What If Colour Theory Is In Direct Opposition To Your Personal Style?
Bornstein warns that those who aren’t so in tune with their personal style should be wary of colour analysis. “If you're somebody who is still finding their personal style, I don’t think this is necessarily the first stop on a personal style journey,” she explained in a TikTok that took a critical lens to the theory. She finds that, in unsure hands, colour analysis can prove overly complex and confusing, and leads some to hyper-restrict what they wear under the impression that it doesn’t suit them, leaving little to no room for experimentation or trust in your own taste.
That doesn’t mean that applying colour analysis to your clothing should be abandoned all together, you just have to use it wisely.
Bornstein suggests that only those confident in their personal style should then consider delving into colour analysis, using it as a secondary resource in their styling process rather than an initial determinate approach. “If you get your colours done… and you use that information purely to understand why some things work better than others, then I think that is excellent. I actually find that these types of tools are better for people that already have a good handle on their style and a good handle on what they like, because this can be very validating.”
To those who aren’t ready for the rigours of the complete colour analysis, Bornstein offers a slightly more simplistic and forgiving take on the process with her “high contrast vs. low contrast” approach. Introducing a little autonomy into pre-prescribed dressing methods, and tapping into your existing tastes and sartorial instincts, the stylist urges you to look at your own fashion mood boards to determine whether you gravitate more to high contrast (or graphic), or low contrast (more tonal), looks. Sometimes you’ll find you’re drawn to both, and that’s ok! In a similar vein, you can also determine whether your own complexion is high or low contrast — informed by the level of contrast between your skin tone, and your hair and eye colours — and let that lead your styling preferences.

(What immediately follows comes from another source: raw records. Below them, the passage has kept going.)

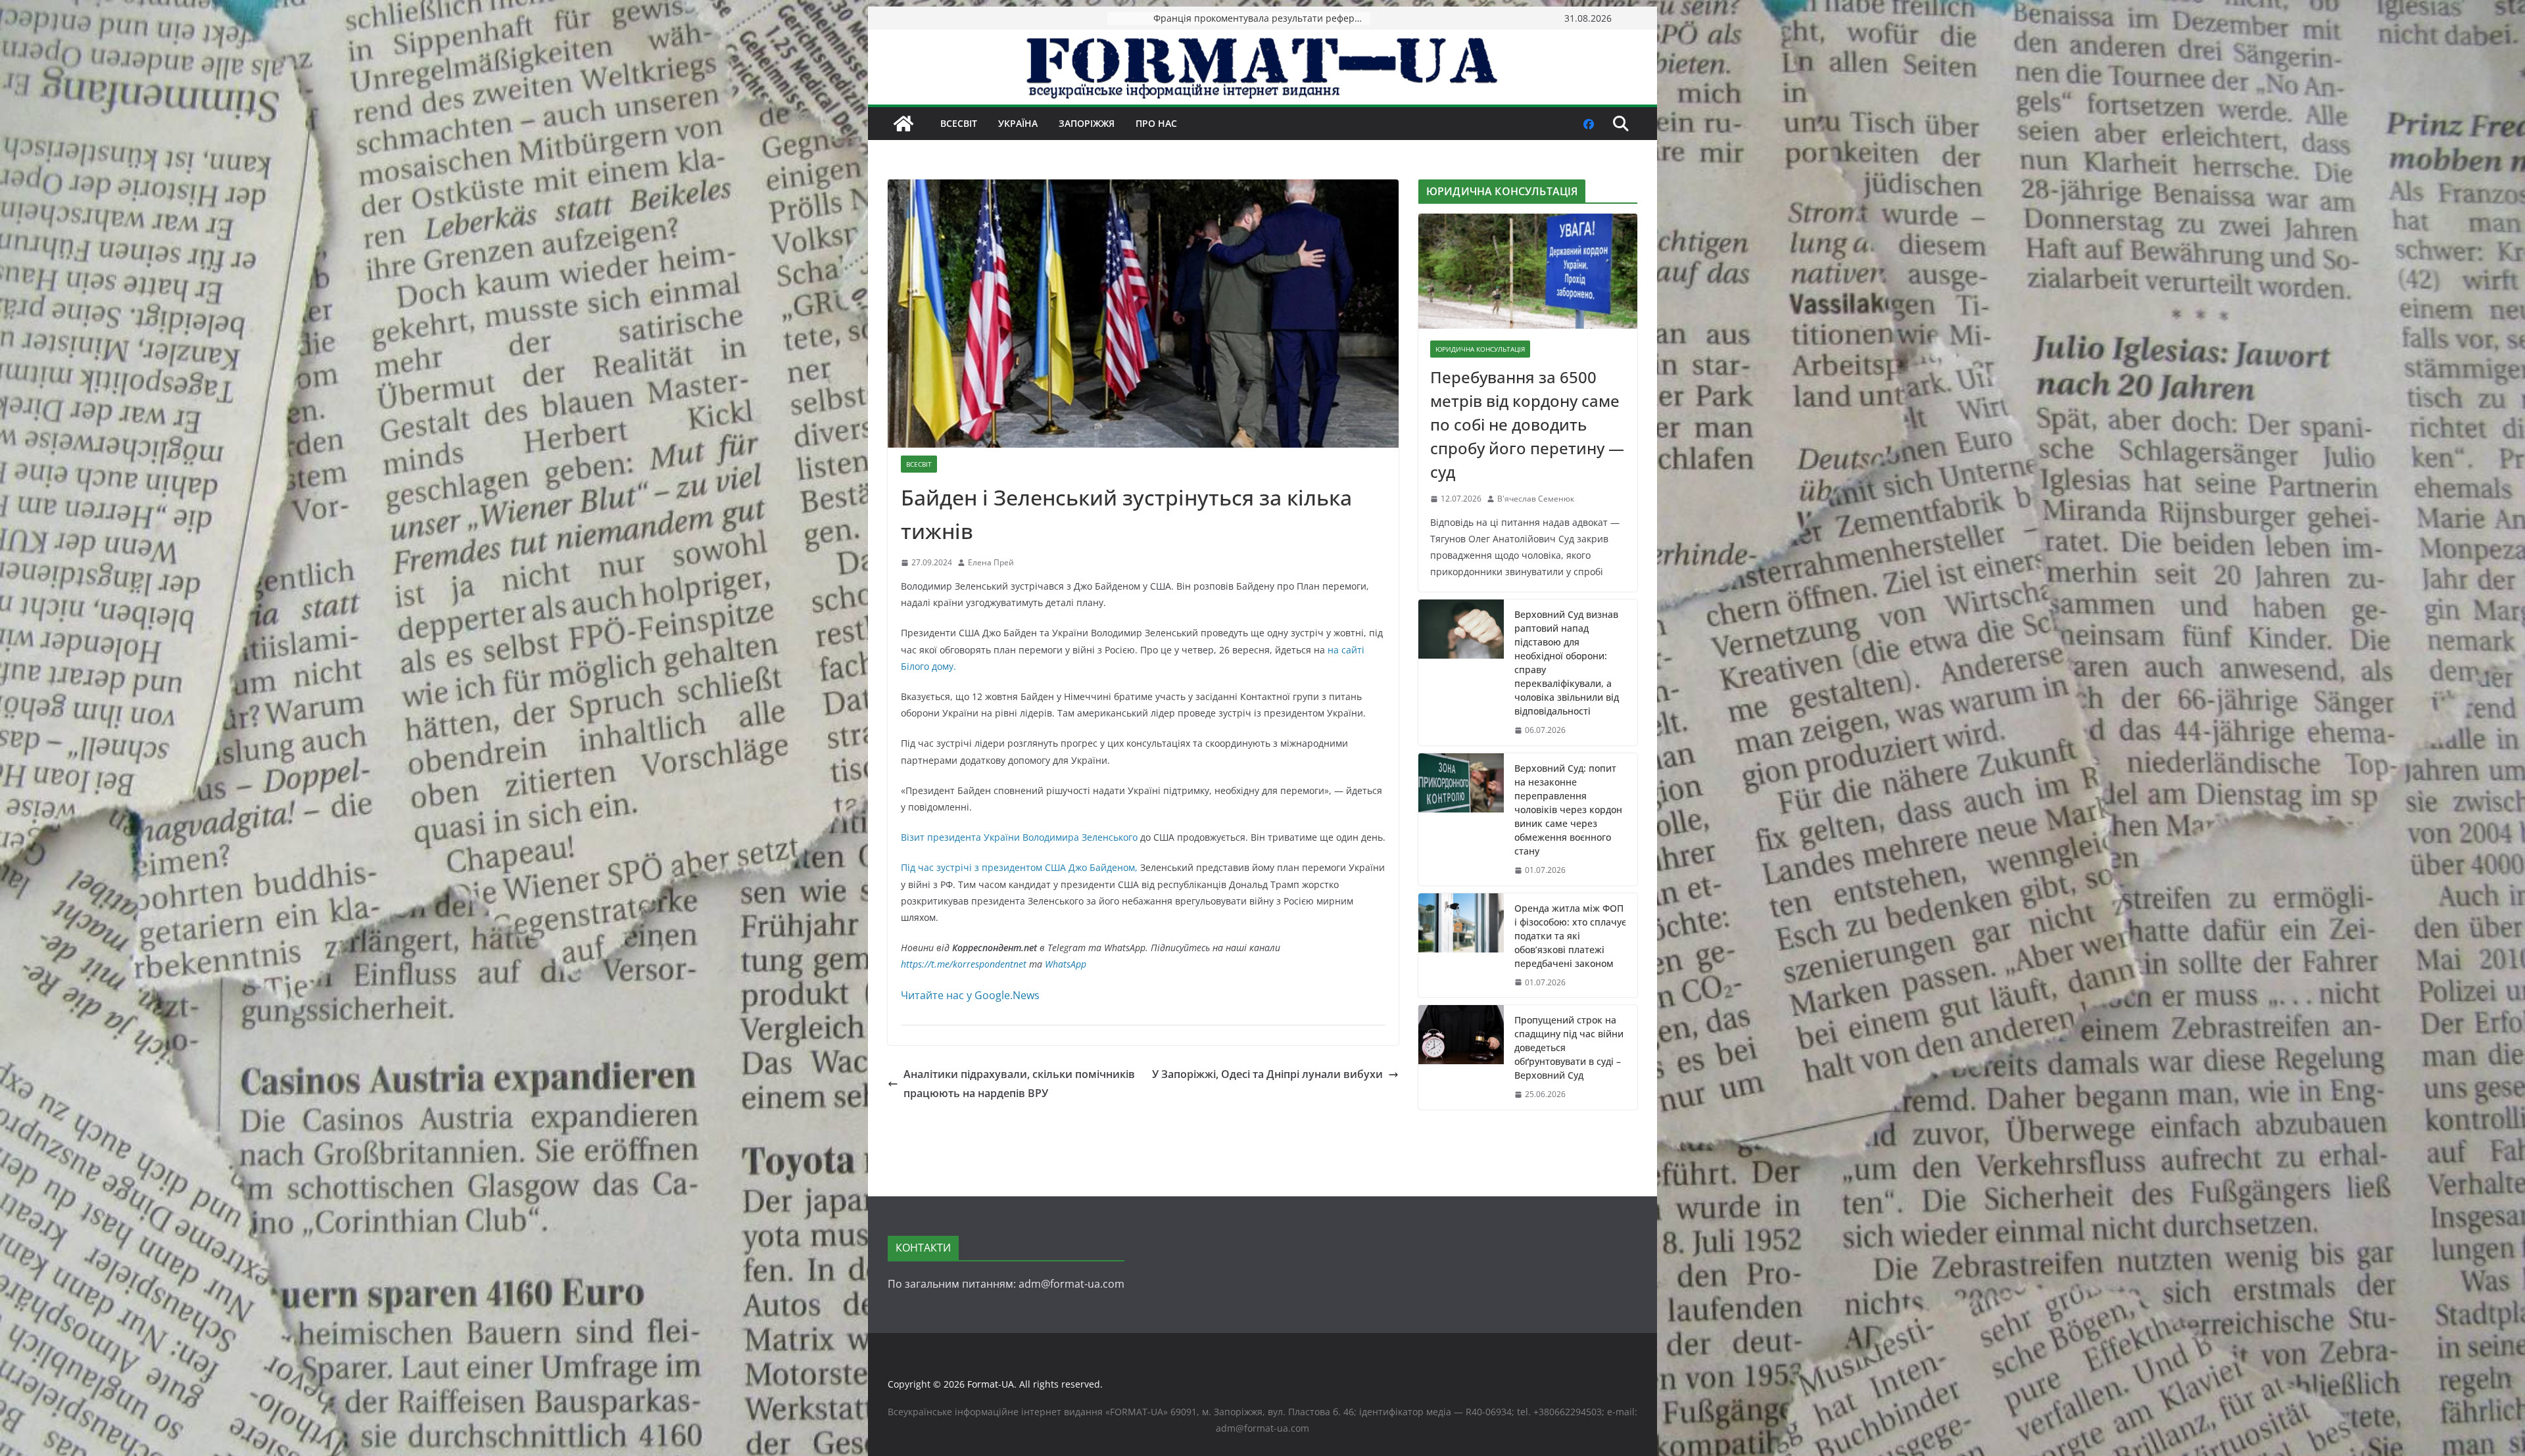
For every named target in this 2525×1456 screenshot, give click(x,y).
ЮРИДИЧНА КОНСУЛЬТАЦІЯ (1480, 349)
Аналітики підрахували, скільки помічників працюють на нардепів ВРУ (1019, 1083)
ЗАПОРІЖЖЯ (1087, 123)
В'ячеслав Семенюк (1535, 498)
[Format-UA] (903, 123)
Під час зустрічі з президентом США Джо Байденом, (1020, 867)
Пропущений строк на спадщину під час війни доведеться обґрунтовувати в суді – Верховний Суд (1568, 1047)
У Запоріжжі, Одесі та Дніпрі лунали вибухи (1267, 1074)
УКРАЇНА (1018, 123)
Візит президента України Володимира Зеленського (1019, 837)
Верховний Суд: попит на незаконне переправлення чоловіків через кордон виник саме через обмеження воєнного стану (1568, 809)
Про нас (1156, 123)
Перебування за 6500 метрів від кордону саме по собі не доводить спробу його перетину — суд (1527, 424)
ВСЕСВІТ (958, 123)
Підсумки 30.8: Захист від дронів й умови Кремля (1261, 18)
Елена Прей (991, 562)
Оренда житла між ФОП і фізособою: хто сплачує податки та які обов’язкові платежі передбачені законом (1570, 936)
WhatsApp (1065, 964)
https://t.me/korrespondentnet (963, 964)
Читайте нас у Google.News (970, 995)
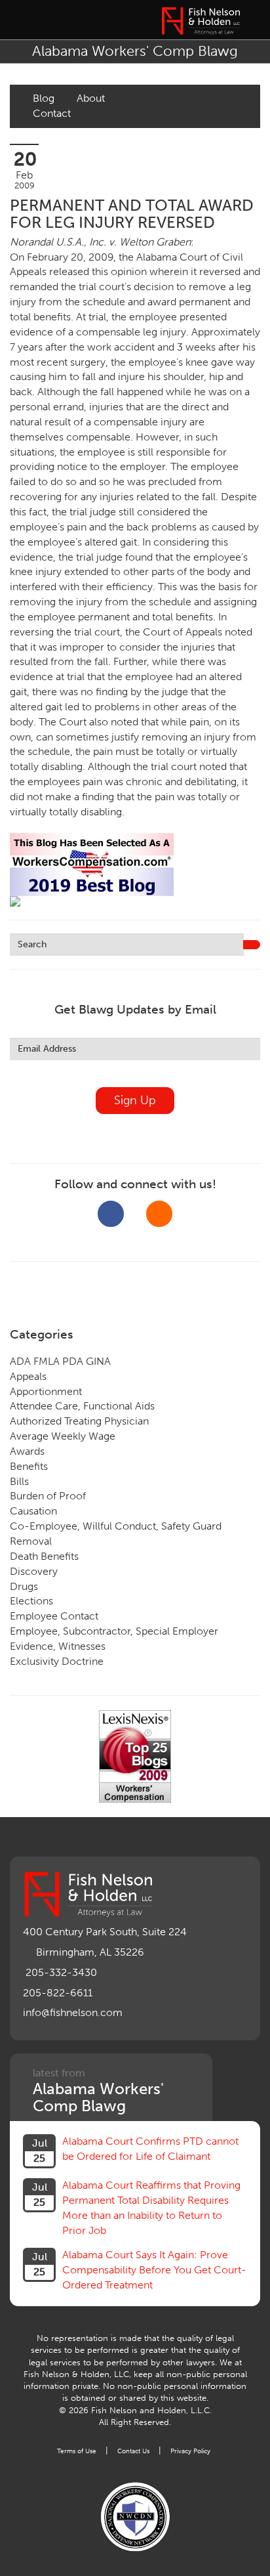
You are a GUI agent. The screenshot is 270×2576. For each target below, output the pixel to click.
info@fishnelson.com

The Colour Theory Loophole
In order to implement its rules in a conscious, responsible, and ultimately forgiving way, we suggest this one amendment: rather than clearing your wardrobe of any colour that isn’t considered complementary, instead allow your colour analysis learnings to guide your future purchases, and use it to learn more about how these colours can complement your natural features. In doing this, you’ll begin to instinctively filter out colours in the purchasing process that ‘don’t look quite right’ on, and by extension, lessen the potential for clothing to go unworn and introduce ease into everyday dressing.
When it comes to your existing pieces that don’t necessarily fall within your chosen seasonal colours, but that you couldn’t possibly part with, you can meet your old and newly-styled self in the middle by placing these ‘not so perfect’ colours in the bottom half of your look, or away from your face and all its determinative features.
Ultimately while all these new learnings are definitely enlightening, you should still leave room for flexibility, experimentation and your own sartorial instincts even while putting all your new colour analysis learnings into practice. If you love wearing something, and you feel good in it then don’t overcomplicate your dressing and just wear it! Keep wearing that black or grey or whichever colours you gravitate towards. And if you’re told you suit lime green, but hate lime green, then don’t wear it.
Rather than treating it as the fashion rule to follow, consider colour analysis another tool to keep in your dressing tool kit, if you are in fact even looking for more validation or information on your style. In short, take what you want from your colour analysis and leave the rest.